Para nadie es ajena la en extremo
mentada importancia que tiene el educador en la vida de una sociedad. Complejos
estudios académicos, diversos artículos, pomposas sentencias, hiperbólicos versos,
y lo que queramos imaginar, se agolpan en nuestro cerebro para exaltar tan
noble profesión. Tal es así, que en nuestro país el puntaje para el acceso a
esta carrera universitaria es bastante considerable, en relación a otras profesiones,
lo que da espacio para creer que esta es una de las metas profesionales con mayor
demanda en la población, y que son muchas las personas que anhelan llegar a las
aulas para compartir sus conocimientos. Quizá con esta perspectiva, en su momento,
el gobierno nacional pretendió instaurar la idea de que todo aspirante a docente
posea títulos estrictamente pedagógicos para así laborar con efectividad en las
líneas del magisterio.
Siguiendo los pasos de la
historia, meses atrás, por medio de diversos espacios comunicativos, se abrió
la convocatoria para “La profesión de las profesiones” y no era raro
encontrarnos con deslumbrantes pancartas, anuncios vía internet o spots en televisión
pagada, invitando a participar en este proceso, pero, ahora ya no únicamente a profesionales
con título docente, sino a cualquier interesado en la rama educativa, con este,
al parecer, trivial antecedente, surge una de las abismales debilidades del
sistema educativo. Muchos de los neo aspirantes han sido capacitados en otras
carreras y sus perspectivas, de seguro, no estaban encaminadas hacia la
cátedra. En pocas palabras, existen un sinnúmero de profesionales que, sin
desmerecer sus experiencias o habilidades en sus áreas específicas, no cuentan
con una sólida formación ni aptitud pedagógica.

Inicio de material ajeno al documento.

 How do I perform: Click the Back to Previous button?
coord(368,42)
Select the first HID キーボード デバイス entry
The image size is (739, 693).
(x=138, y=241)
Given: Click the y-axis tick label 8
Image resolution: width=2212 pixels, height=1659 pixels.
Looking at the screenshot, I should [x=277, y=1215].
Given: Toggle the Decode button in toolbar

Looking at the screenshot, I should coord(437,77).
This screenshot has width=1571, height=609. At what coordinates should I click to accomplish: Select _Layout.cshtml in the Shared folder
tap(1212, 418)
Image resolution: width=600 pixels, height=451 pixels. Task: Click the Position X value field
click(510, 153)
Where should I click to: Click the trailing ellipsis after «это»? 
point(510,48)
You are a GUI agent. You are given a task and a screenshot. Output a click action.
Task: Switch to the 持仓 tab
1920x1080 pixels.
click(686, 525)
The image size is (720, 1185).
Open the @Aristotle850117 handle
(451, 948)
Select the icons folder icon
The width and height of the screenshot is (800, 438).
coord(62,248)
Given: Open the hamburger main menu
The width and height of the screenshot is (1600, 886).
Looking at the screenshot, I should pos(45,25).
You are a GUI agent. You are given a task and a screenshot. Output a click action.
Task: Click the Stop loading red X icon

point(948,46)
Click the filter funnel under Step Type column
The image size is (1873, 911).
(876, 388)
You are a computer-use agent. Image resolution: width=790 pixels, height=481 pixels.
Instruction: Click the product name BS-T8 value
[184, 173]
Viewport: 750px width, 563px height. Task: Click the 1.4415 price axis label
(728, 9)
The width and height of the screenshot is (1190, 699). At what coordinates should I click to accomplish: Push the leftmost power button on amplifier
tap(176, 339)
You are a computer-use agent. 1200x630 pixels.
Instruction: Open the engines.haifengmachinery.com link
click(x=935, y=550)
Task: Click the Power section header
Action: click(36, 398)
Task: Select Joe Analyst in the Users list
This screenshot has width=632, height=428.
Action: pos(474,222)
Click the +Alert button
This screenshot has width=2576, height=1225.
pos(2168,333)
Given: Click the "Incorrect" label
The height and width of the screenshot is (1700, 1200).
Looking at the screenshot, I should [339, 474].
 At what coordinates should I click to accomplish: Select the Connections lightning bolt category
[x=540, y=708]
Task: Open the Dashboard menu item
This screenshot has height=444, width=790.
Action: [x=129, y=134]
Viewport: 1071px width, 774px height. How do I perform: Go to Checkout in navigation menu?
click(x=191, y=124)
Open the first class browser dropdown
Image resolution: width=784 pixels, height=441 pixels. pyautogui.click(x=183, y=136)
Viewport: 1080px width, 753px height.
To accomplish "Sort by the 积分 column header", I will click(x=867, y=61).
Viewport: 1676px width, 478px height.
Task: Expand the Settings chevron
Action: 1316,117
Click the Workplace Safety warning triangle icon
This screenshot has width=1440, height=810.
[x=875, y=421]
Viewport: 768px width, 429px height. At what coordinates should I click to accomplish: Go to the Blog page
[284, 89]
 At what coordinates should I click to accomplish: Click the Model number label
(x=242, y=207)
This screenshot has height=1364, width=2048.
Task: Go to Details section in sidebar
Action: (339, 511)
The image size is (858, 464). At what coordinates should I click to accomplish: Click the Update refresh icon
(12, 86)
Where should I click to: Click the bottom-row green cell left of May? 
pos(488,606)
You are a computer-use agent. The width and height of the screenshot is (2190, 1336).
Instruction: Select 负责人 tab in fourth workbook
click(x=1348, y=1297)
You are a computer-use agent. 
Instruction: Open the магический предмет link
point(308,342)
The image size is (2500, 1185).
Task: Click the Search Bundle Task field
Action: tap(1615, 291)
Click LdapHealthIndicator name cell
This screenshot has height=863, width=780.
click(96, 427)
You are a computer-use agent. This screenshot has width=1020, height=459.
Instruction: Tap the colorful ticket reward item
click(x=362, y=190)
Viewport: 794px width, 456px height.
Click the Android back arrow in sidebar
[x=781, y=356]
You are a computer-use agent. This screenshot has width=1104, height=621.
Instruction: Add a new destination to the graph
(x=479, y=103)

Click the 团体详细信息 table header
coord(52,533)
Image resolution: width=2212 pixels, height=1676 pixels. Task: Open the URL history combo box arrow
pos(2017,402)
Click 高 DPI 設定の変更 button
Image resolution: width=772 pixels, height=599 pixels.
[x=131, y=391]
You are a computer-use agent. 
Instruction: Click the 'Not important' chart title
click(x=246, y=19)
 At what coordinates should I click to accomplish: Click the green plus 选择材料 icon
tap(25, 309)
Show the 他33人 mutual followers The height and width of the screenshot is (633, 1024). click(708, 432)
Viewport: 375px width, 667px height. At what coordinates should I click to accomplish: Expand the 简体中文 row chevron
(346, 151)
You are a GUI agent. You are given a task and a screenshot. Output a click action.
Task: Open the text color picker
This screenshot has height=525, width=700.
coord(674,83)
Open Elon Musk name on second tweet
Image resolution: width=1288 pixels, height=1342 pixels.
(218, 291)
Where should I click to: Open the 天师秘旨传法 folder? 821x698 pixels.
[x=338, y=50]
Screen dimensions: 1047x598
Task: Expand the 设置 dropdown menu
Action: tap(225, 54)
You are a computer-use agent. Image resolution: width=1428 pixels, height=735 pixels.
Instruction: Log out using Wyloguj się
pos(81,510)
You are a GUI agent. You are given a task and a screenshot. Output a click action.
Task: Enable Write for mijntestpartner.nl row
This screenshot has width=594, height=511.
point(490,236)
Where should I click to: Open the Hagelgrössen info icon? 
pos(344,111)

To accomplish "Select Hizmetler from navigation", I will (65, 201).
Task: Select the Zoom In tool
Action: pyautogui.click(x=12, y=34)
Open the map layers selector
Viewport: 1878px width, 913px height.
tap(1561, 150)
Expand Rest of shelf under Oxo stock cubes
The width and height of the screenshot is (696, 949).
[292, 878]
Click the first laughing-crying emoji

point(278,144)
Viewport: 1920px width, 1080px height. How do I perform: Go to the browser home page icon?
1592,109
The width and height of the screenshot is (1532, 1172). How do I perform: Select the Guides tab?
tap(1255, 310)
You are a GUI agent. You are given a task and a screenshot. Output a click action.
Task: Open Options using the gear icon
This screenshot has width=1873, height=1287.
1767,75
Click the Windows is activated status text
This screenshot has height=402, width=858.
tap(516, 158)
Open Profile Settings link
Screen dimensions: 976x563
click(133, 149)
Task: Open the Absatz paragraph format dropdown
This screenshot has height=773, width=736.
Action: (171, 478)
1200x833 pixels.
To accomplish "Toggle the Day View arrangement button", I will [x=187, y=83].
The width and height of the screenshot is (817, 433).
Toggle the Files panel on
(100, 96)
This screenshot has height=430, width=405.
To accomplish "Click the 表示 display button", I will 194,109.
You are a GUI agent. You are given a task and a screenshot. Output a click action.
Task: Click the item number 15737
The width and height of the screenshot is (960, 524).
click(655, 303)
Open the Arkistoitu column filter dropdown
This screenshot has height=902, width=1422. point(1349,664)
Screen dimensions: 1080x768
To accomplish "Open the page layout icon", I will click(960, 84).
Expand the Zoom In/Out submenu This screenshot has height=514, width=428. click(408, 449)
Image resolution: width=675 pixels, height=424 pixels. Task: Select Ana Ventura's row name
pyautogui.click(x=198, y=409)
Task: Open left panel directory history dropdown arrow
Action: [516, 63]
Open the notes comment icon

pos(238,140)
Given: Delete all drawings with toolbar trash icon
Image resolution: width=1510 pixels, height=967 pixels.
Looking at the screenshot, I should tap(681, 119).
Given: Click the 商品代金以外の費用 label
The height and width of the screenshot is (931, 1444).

Es indiscutible que en Ecuador se
han dado necesarios cambios en el quehacer educativo. Aspectos como: la implementación
de un nuevo currículo, creación de diversos programas escolares, entrega de
textos y uniformes, evaluación de aprendizajes, gestiones educativas y
desempeño docente, son puntos que necesariamente debían abordarse, pese a que
en estas reformas se nota la falta de coherencia de quienes, a la vanguardia de
los cambios, parecen no haber jamás pisado un aula escolar y direccionan erradamente
sin conocer la realidad educativa del país. Pecado perdonable, si pensamos que
cada gobierno tiene su visión propia de la educación, y esta, aún no es
manejada como una política de Estado que busque favorecer desinteresadamente al
pueblo.
Pero, lo imperdonable en esta reconfiguración
educativa, se produce en su parte medular. El docente, los queridos maestros y
maestras de mi Patria, en su gran mayoría, porque nadie puede excluir las
innatas vocaciones, acceden a las aulas como una segunda opción, es un: “me
hago profesor porque ya no hay más”, “tengo
qué ocuparme en algo” o “si no consigues trabajo en la profesión que estudiaste,
sería bueno que te hagas aunque sea profesor”. Sé que ante esta postura
surgirán cientos de detractores que refuten, a costa de defender sus intereses,
lo que afirmo, pero si hablamos con honradez, esto ocurre en nuestro sistema educativo,
y mientras no se mejoren las condiciones de empleo, los niveles de calidad en el
ingreso económico y se levante la autoestima del educador, de nada servirá que
se erijan elefantes blancos con el
nombre de “escuelas del milenio” o universidades de educación. Mientras se siga
en la perspectiva de que ser maestro es una profesión para pobres que no tienen
otra opción de empleo, de nada servirán las cargas de informes, planificaciones
ilusas o reformas que disfracen este gran mal del sistema educativo
ecuatoriano, porque la educación en las aulas
la hace el maestro y no los burócratas que planifican sin norte ni juicio, peor
aún aquellos, que a sabiendas que un pueblo ignorante es fácilmente gobernable,
buscan generar mayor pobreza intelectual.